DIRECTIONS: In how many lines of the data below does the word "computer" appear? Reply with the number and nothing more.

DATA LISTING:
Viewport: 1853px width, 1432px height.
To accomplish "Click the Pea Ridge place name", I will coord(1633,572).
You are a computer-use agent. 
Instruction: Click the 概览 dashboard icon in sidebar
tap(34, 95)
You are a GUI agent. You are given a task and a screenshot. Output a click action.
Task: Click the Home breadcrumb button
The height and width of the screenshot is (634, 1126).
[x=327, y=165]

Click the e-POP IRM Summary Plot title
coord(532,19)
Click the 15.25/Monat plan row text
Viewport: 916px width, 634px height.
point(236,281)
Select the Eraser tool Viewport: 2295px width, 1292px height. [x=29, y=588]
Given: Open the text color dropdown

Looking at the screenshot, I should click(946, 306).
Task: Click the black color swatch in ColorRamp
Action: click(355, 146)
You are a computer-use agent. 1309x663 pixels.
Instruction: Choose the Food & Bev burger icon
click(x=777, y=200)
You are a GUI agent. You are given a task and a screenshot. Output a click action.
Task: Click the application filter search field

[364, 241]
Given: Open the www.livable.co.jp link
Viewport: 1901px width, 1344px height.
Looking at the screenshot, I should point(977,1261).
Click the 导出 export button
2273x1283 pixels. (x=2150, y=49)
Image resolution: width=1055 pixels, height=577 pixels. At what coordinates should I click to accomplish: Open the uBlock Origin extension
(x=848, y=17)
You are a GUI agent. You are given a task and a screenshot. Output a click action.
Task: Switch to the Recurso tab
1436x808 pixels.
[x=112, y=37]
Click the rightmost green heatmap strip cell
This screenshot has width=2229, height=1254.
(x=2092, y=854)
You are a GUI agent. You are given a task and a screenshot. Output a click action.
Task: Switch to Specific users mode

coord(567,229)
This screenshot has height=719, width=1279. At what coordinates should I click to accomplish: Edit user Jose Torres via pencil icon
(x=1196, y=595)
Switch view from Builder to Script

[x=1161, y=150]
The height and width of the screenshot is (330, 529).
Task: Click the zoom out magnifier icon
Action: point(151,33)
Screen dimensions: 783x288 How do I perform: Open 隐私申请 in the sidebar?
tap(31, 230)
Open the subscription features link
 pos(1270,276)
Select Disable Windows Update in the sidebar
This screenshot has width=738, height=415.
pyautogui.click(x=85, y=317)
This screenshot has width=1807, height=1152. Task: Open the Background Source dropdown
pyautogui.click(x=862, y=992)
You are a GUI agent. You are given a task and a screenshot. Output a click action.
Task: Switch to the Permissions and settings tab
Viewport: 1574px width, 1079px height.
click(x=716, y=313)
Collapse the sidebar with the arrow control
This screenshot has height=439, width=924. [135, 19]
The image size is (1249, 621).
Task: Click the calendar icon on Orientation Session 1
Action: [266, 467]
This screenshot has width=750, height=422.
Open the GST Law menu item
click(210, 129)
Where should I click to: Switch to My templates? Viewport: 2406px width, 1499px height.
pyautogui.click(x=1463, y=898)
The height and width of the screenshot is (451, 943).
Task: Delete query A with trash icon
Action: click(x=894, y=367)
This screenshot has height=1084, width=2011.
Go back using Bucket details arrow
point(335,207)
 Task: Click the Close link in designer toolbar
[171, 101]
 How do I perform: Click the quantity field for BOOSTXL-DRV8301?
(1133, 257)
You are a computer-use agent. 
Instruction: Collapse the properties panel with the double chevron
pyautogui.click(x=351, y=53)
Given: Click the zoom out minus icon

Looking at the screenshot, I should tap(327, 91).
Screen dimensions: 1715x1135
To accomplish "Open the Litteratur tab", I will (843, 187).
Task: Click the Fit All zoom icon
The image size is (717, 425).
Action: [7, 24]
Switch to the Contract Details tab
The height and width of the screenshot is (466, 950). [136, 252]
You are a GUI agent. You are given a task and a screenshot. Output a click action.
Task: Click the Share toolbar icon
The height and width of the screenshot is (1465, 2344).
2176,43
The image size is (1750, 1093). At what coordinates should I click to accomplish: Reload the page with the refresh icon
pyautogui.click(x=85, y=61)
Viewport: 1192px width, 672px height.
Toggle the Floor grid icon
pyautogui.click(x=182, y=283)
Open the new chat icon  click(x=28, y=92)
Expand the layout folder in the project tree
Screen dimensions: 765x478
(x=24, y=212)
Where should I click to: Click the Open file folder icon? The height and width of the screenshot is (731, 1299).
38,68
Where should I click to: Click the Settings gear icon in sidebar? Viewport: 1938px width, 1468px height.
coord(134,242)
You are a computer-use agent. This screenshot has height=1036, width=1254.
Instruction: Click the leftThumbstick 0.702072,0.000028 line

YOUR SOLUTION: 4